--- START ---
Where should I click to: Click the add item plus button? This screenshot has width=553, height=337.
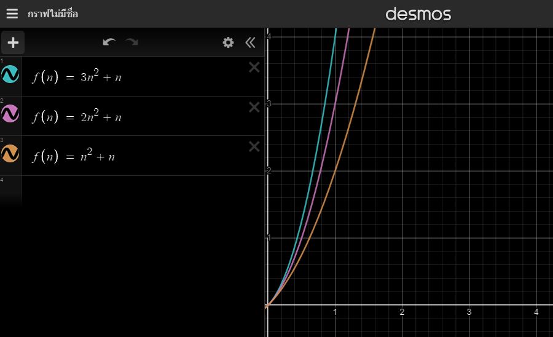point(13,42)
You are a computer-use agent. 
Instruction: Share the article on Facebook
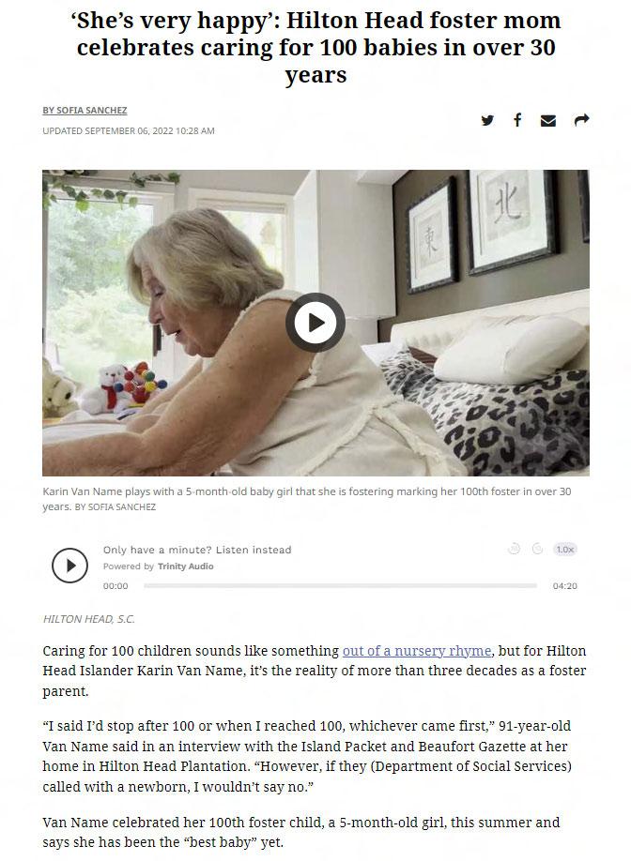point(517,120)
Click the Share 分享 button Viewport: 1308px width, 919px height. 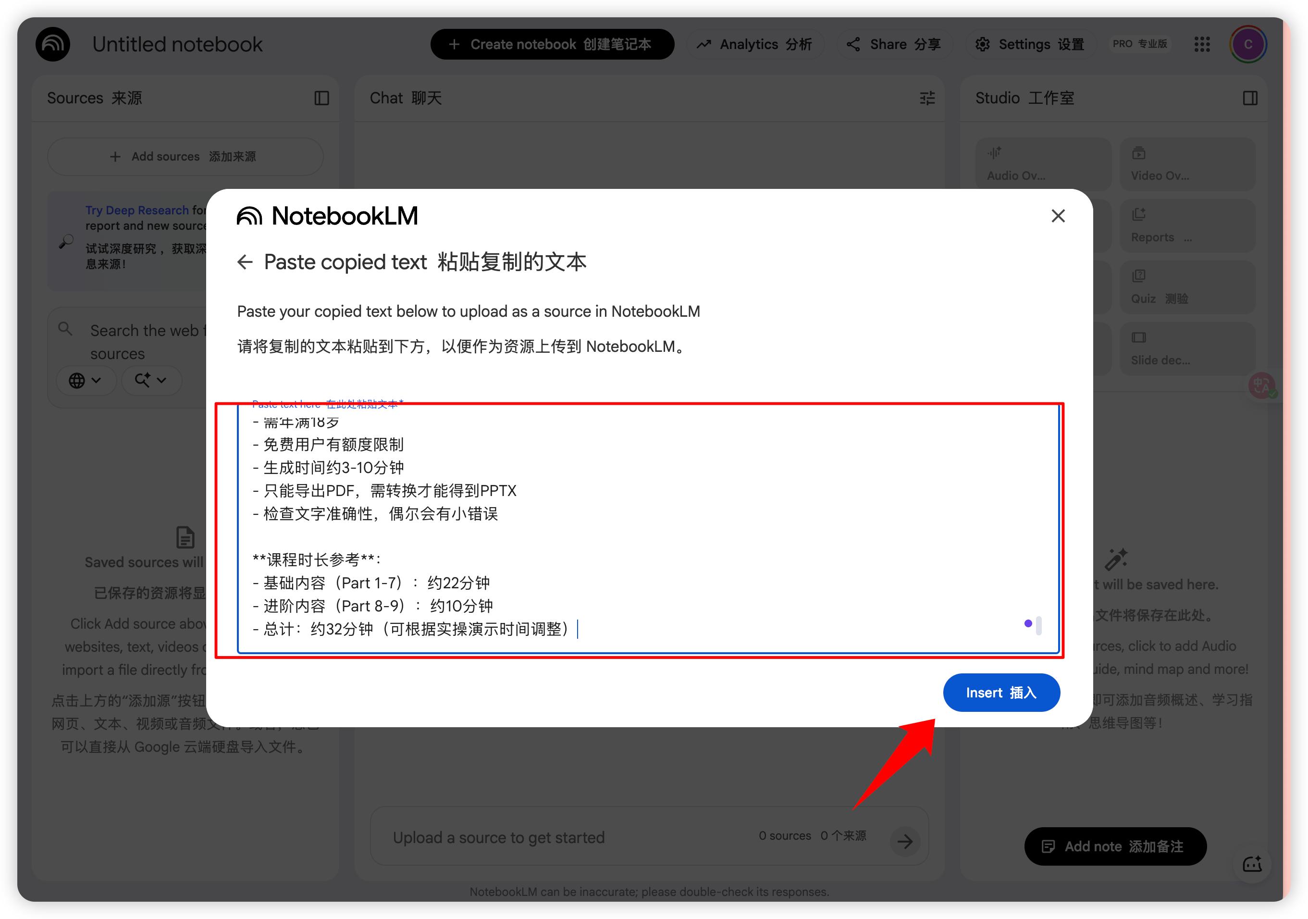[894, 44]
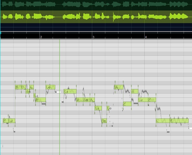Click the green playhead line

(60, 97)
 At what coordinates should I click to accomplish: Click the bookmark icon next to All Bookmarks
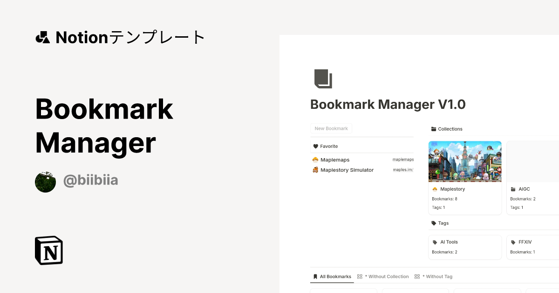click(x=315, y=276)
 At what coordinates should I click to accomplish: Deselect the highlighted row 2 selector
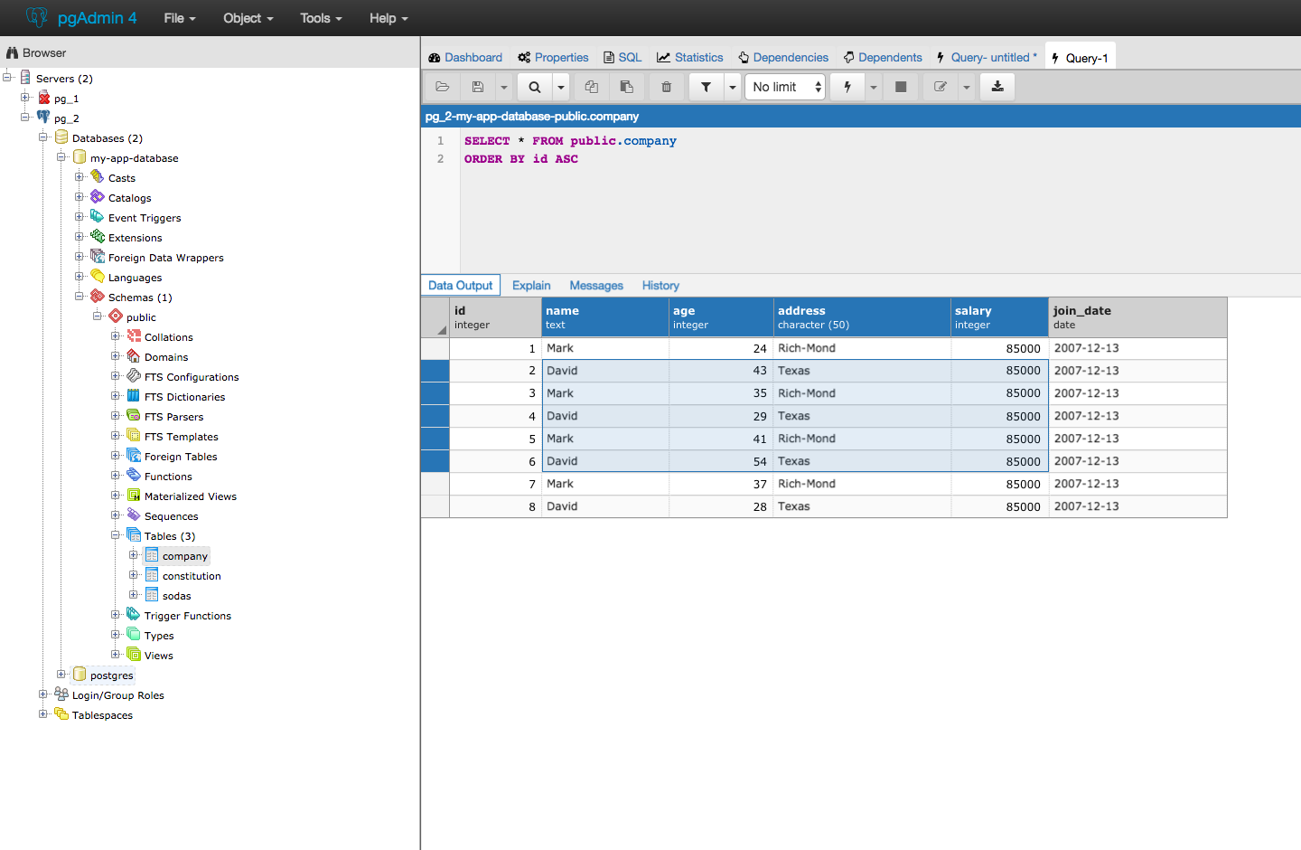click(435, 371)
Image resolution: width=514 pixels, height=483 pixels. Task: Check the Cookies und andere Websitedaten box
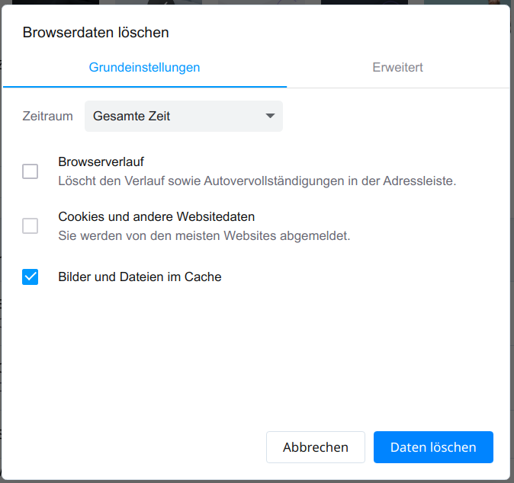click(x=31, y=226)
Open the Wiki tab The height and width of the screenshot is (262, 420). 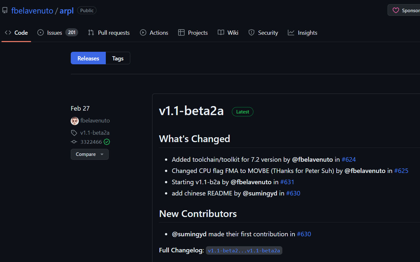click(228, 33)
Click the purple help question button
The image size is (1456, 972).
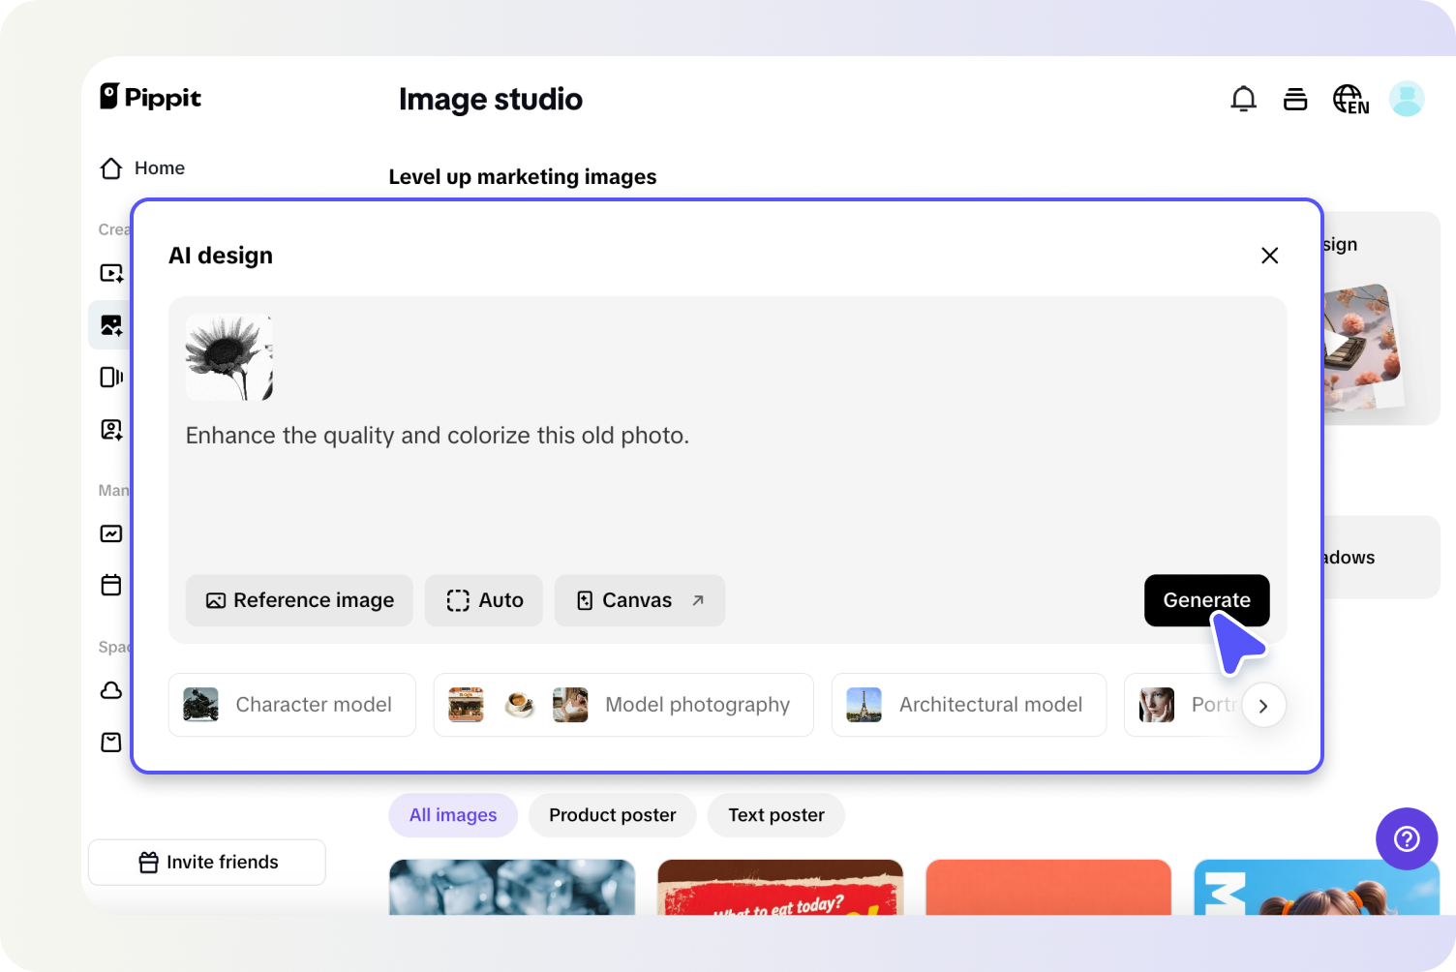pyautogui.click(x=1406, y=838)

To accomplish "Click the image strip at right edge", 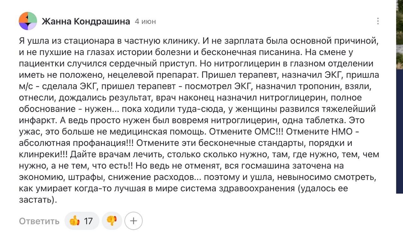I will (x=399, y=94).
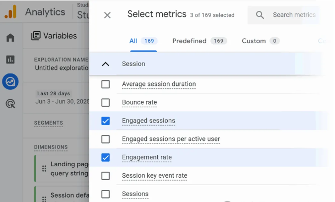The image size is (335, 202).
Task: Select the Explore icon in sidebar
Action: click(10, 81)
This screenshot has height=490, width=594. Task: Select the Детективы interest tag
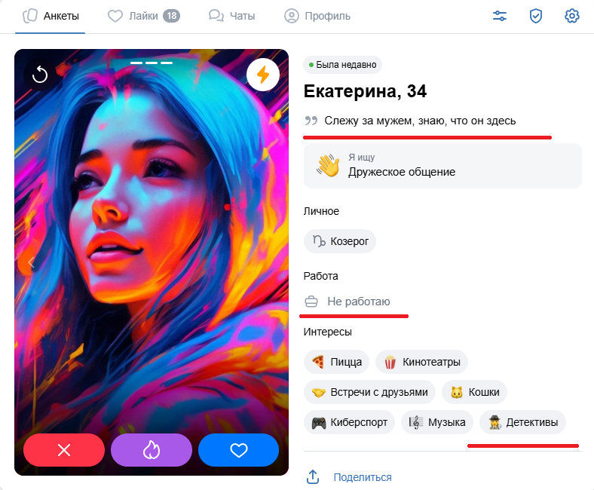pyautogui.click(x=523, y=422)
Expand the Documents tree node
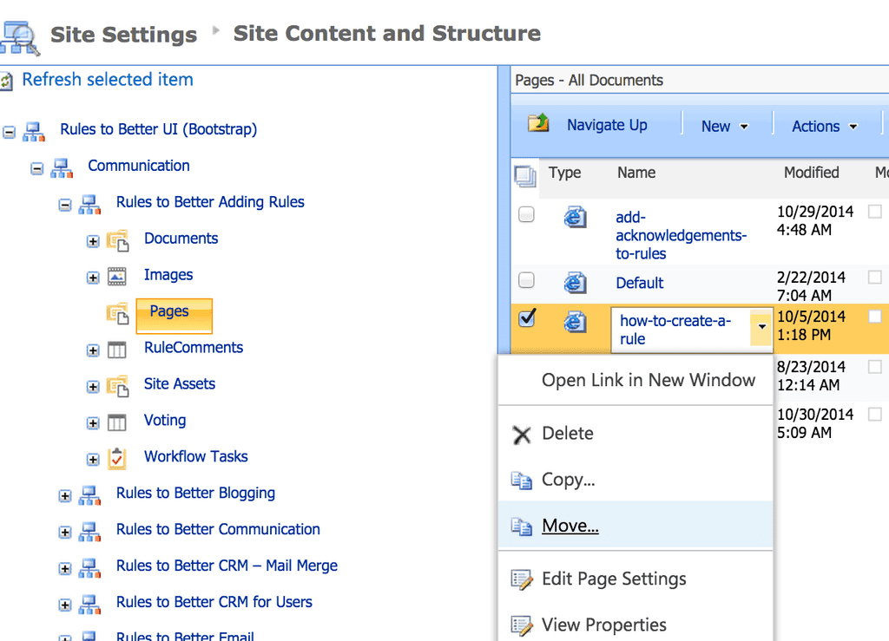 (93, 241)
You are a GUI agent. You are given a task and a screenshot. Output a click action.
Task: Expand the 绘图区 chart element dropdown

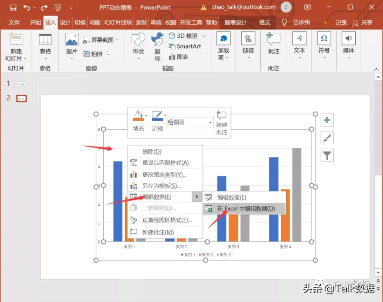210,122
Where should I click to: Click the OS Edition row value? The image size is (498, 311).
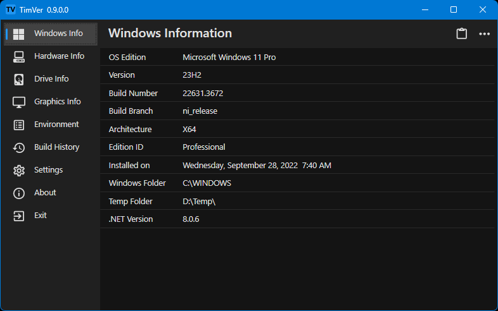click(x=229, y=58)

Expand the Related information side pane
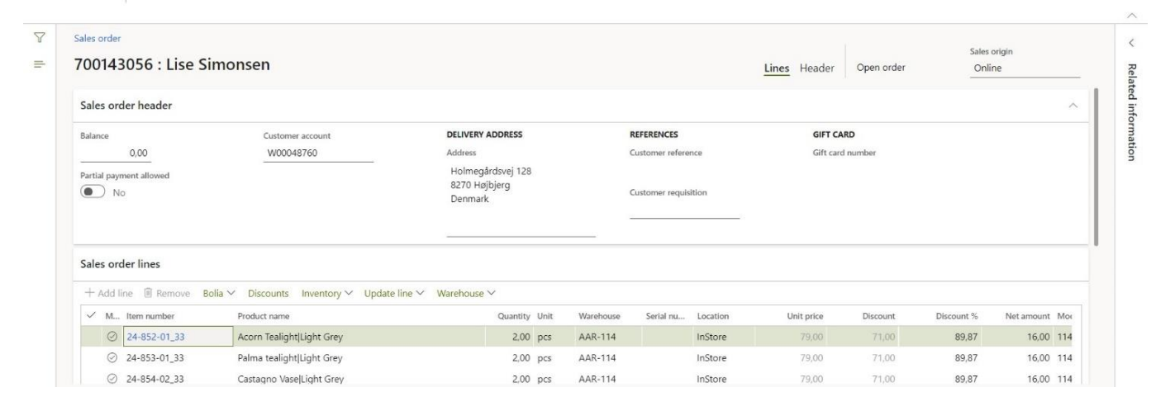tap(1130, 41)
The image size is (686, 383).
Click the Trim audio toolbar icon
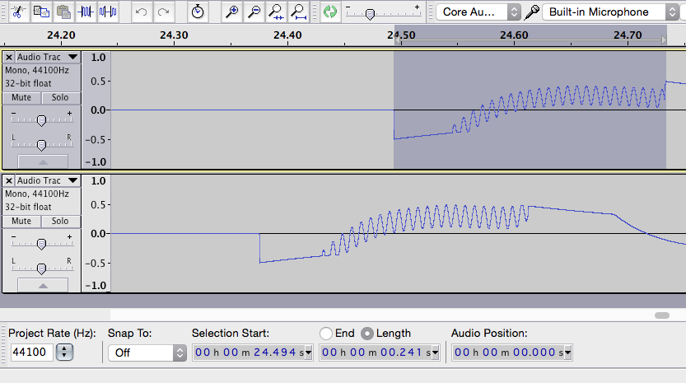(x=86, y=12)
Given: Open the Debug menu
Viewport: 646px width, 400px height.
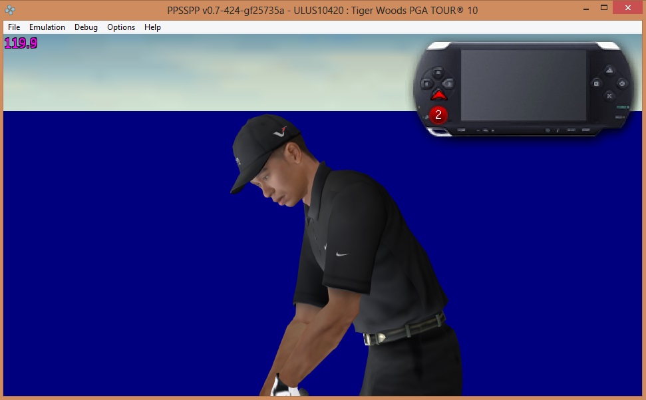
--- END ---
About this task
Line count for the word "agent": give the number of lines in the entries above that contain it, and nothing more.

Completed task
2